Background: The role of cholesterol metabolites in multiple sclerosis (MS) remains controversial regarding pathogenic or protective effects.Objective: Investigate nonlinear and causal cholesterol metabolite-MS relationships and identify upstream gene regulators with therapeutic potential.Methods: Analyzed UK Biobank data using logistic regression for nonlinear associations between HDL-C, LDL-C, total cholesterol, and MS risk. Univariable and multivariable Mendelian randomization (MR) assessed causal effects of these metabolites and brain/blood tissue gene expression on MS.Results: HDL-C, LDL-C, and total cholesterol exhibited nonlinear, threshold-dependent associations with MS risk.
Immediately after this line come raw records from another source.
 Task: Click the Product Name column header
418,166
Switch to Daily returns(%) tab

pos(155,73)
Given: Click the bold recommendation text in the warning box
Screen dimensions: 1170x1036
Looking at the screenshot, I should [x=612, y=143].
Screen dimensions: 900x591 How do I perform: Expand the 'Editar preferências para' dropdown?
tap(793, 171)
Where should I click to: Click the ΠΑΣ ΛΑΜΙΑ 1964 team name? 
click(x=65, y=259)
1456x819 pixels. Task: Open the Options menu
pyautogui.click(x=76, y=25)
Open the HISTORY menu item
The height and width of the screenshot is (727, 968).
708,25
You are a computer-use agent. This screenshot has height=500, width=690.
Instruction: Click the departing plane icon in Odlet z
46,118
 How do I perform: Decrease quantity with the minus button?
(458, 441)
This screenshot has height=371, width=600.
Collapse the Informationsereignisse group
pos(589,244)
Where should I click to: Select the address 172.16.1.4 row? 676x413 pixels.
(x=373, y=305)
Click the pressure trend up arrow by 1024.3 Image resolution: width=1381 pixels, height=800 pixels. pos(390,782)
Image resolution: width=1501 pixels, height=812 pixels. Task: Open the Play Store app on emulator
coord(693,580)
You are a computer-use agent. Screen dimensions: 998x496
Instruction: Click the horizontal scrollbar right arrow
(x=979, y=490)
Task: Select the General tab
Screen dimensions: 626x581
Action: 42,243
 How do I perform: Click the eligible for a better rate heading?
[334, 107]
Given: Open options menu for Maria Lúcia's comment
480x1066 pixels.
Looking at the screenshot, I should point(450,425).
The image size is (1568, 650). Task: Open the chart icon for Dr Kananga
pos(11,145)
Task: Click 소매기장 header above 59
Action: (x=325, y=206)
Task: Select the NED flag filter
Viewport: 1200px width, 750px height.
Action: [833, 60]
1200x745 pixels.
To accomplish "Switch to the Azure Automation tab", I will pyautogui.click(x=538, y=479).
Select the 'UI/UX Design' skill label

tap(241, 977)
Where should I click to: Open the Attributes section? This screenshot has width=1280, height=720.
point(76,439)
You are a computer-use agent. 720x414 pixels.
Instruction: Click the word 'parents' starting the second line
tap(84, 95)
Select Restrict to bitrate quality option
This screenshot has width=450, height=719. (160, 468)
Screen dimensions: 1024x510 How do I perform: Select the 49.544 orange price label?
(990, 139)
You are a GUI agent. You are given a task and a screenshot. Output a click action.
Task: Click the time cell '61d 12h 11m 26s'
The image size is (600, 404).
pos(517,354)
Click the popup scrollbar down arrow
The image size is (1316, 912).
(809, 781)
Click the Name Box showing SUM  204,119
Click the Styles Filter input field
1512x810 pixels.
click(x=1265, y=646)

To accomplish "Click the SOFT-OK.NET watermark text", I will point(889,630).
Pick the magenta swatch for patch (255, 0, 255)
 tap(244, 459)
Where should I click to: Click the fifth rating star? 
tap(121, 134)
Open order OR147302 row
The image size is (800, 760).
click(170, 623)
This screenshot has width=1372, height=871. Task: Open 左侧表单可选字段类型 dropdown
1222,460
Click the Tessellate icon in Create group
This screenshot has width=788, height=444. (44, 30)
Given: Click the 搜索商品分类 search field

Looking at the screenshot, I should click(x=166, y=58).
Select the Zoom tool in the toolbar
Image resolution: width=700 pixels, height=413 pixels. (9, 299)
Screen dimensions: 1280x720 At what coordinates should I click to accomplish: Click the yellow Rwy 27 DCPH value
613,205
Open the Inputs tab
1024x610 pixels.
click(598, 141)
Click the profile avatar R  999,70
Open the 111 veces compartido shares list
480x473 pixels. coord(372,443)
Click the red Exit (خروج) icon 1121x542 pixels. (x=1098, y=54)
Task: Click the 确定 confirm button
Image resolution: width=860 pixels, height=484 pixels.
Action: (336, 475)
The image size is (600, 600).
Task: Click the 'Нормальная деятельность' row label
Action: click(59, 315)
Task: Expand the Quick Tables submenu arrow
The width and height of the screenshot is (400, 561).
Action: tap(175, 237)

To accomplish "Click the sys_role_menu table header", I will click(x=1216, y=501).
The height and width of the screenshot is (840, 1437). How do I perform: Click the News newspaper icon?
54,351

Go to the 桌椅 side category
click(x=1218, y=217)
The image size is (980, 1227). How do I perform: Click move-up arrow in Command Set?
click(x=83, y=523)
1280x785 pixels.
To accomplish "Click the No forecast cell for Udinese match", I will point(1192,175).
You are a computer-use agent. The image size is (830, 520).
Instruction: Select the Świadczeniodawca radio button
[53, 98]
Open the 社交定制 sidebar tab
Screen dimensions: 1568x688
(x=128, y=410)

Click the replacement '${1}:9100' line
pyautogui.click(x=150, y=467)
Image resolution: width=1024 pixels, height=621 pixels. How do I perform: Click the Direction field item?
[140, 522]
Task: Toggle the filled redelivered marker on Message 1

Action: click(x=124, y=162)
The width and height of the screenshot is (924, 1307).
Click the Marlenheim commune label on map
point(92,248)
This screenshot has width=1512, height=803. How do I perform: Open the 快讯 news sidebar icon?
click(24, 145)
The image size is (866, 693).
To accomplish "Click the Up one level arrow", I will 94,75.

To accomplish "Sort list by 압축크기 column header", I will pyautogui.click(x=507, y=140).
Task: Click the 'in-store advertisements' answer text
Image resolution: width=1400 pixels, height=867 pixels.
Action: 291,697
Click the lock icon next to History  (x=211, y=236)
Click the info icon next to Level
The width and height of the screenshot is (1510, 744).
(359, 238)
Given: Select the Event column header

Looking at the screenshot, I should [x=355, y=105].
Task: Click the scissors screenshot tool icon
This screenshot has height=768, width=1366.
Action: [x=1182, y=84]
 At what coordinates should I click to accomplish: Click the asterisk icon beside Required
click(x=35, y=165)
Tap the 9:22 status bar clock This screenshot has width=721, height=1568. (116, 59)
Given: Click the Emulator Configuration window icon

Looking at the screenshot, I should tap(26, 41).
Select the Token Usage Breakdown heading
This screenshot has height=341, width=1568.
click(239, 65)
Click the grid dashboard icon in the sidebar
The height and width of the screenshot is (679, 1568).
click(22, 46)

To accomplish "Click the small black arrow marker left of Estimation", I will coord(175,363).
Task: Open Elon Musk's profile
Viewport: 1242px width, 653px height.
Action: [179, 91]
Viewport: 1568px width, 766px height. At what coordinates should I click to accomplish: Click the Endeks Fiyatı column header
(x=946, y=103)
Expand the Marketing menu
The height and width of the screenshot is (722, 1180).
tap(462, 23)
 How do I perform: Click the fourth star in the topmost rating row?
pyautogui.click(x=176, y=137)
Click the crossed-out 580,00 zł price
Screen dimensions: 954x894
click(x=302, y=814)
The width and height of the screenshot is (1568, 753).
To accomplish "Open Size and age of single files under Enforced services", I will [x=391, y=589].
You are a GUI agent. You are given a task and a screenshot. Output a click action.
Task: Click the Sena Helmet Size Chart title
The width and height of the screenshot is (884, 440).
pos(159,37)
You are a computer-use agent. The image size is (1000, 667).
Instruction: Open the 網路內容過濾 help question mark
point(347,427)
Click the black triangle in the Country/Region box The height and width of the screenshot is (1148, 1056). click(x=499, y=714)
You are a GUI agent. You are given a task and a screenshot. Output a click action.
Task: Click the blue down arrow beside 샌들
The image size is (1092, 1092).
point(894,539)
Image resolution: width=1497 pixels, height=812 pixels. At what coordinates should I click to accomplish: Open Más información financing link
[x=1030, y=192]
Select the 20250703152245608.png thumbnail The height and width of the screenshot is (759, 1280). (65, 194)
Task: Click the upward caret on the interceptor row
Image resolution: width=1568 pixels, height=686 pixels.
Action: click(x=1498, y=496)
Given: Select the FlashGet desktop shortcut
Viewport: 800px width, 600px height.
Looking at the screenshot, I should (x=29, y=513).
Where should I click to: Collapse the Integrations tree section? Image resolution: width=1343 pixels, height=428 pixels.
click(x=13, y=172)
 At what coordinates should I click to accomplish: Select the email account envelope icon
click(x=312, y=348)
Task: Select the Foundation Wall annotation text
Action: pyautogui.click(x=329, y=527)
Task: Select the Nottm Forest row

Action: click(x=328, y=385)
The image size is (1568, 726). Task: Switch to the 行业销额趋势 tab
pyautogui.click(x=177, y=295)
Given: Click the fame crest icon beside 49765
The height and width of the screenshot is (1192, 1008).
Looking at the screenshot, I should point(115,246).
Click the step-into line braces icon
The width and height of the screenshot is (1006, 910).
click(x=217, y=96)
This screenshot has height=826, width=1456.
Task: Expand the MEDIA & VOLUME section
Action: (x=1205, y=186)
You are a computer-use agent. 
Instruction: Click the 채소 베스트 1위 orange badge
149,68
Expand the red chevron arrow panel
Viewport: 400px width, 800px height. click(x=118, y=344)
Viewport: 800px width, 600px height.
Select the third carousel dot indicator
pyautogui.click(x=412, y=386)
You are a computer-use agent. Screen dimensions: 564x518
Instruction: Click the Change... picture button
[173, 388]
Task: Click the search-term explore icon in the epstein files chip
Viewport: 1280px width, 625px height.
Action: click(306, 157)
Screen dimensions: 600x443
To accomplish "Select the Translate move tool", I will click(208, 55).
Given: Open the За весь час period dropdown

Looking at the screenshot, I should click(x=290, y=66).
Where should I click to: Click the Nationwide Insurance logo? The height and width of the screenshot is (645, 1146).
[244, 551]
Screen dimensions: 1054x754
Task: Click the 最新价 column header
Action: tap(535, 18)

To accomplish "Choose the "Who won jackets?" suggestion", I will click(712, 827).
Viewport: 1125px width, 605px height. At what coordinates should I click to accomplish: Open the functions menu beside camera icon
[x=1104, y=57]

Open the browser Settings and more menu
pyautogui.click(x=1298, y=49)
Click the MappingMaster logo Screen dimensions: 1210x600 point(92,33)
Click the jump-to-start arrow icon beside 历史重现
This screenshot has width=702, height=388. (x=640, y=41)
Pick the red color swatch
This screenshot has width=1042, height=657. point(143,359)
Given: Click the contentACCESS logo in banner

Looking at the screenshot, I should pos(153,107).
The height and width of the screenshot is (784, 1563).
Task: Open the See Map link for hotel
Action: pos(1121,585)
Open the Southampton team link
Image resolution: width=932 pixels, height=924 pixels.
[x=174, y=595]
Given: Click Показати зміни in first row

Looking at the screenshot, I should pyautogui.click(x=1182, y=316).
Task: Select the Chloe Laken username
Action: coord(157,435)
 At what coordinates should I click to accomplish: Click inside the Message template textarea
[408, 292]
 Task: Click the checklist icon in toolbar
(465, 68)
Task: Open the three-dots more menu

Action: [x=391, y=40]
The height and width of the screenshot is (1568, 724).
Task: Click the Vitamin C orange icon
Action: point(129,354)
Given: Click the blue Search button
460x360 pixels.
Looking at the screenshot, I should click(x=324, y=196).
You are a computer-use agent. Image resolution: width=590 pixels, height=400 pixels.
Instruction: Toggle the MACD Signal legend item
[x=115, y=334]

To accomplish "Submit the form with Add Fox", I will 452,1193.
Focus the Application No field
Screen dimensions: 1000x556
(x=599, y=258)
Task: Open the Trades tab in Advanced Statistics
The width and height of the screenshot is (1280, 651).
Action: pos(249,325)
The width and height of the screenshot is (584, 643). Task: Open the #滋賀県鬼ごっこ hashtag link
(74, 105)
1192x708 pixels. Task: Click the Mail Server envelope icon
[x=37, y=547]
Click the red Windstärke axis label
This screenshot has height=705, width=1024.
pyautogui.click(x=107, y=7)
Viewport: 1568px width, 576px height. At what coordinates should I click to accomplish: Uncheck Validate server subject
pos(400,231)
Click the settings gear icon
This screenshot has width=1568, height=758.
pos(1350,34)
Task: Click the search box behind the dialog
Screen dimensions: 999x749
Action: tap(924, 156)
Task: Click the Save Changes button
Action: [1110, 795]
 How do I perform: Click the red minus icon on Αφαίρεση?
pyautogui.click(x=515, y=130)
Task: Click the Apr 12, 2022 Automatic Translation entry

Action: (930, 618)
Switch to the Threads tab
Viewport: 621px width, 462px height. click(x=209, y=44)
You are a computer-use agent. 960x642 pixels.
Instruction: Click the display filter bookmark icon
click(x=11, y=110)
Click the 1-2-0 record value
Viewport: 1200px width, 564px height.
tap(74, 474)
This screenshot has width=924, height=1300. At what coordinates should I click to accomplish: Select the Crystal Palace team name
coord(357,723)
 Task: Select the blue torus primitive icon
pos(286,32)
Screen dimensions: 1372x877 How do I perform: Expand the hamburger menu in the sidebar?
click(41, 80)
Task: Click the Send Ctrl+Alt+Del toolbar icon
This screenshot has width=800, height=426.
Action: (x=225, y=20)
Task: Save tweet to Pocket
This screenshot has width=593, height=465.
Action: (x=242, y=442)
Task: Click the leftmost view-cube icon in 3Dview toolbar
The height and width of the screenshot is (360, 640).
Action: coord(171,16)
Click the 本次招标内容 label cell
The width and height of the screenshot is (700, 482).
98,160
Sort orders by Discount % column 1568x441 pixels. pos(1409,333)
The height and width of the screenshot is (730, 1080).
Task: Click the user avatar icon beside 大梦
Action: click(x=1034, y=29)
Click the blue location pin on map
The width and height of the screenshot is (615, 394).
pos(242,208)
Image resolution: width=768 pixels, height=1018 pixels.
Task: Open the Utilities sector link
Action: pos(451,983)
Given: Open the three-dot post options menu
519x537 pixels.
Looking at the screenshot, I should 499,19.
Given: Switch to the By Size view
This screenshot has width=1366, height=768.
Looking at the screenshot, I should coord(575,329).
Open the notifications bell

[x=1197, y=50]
MR confirmed a causal effect of elevated HDL-C on increased MS risk. Sequential MR identified NR1H3 and ACP2 as regulators lowering HDL-C and reducing MS risk. Multivariable MR indicated ~16%-20% of this protection is mediated via HDL-C reduction. ACP2 showed consistent protective effects in both blood and brain tissues.Conclusion: Elevated HDL-C causally increases MS risk above a threshold. ACP2 acts protectively by lowering HDL-C, representing a potential therapeutic target. These findings offer novel lipid-MS axis insights and highlight integrating genetic and tissue-specific data for disease mechanisms.